• [EXTRAIT]:
++++++++++++++++++++

Alexandre RAUX : On a commencé à enregistrer en formule basse/batterie au local, ça c’était courant oct-nov 19 il me semble, on a bien avancé, on a pu faire les guitares des gars à suivre, puis les percussions et enfin les voix de Ben. Tout roulait assez bien puis le confinement nous a obligé à tout arrêter. On a repris l’enregistrement des voix au moment du dé-confinement dans le petit studio que Cam s’est fait chez lui, en mai.
Camille BELIN : Singulier c’est clair! Tout d’abord à cause du confinement, mais aussi par le postulat de base pour l’enregistrement de ce disque, qui était de prendre le temps. Tout a été enregistré à la maison et cela nous a permis de faire des sessions étalées dans le temps, parfois éclatées car tout le monde n’était pas là tout le temps, mais le résultat nous semble tout de même frais et cohérent. C’est un disque qui a été fait avec tellement peu de stress et de pression que je trouve qu’il est facile d’y retourner, il ne m’évoque que de chouettes souvenirs musicaux et amicaux.
Benoît CHEVALIER : Quand est arrivé le confinement, on avait bouclé seulement 4 chansons sur les 10 pour reprendre les sessions de chants fin mai. C’était un peu frustrant car on était parti sur une bonne dynamique et Jay avait commencé à mixer les morceaux finis. Il nous a fallu attendre 3 mois pour tout boucler. C’était vraiment une période particulière car on savait qu’on avait ce truc à finir avec la possibilité de le faire, mais on était cloîtrés chez nous. Ça ne nous a pas empêché de se pencher dessus. Pendant le confinement on a pas mal échangé à distance avec Cam sur les textes des morceaux à finir, ça nous a permis de bien les peaufiner et d’être prêt pour le retour en studio.
Comment définiriez-vous votre son ? Vous arrivez à obtenir un équilibre très singulier. A la fois violent mais aussi délicat.
Alexandre RAUX : Je ne saurais pas trop dire, assez heavy, avec beaucoup d’influence 90’s évidemment mais pas que. En effet il y une espèce de douceur dans cette musique de bûcherons !!

++++++++++++++++++++

• [DONNÉES FOURNIES]:
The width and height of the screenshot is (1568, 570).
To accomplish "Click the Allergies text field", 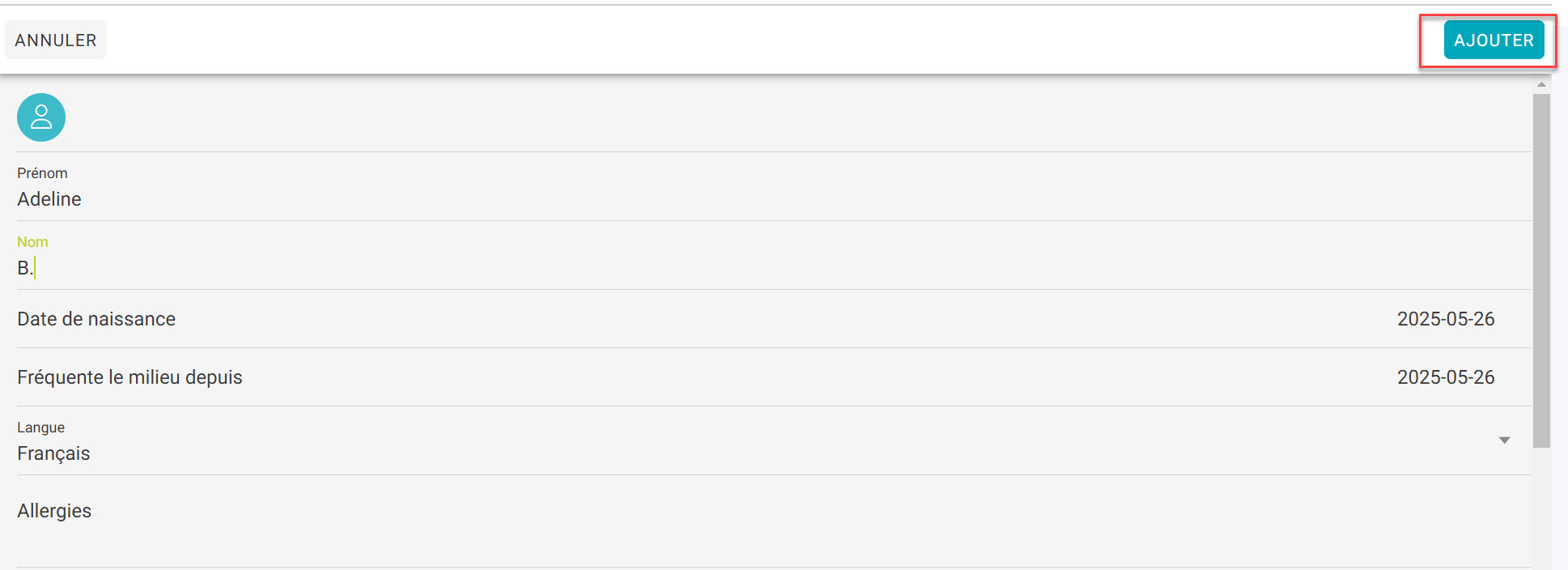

++++++++++++++++++++

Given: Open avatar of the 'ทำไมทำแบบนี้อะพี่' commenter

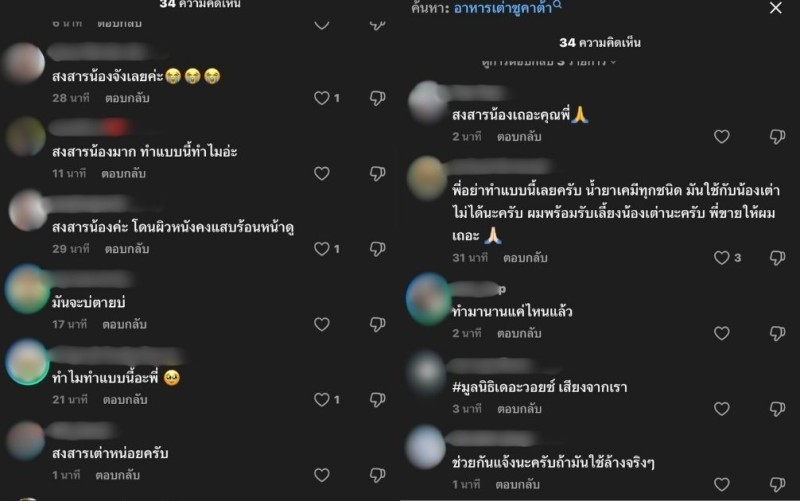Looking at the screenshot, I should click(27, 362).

++++++++++++++++++++

• [CONSIGNE ÉCRITE]: Dans l'extrait, quelles parties Alexandre RAUX dit-il avoir enregistrées, et dans quel ordre ?

• [BONNE RÉPONSE]: La basse et la batterie d'abord, puis les guitares, ensuite les percussions et enfin les voix de Ben.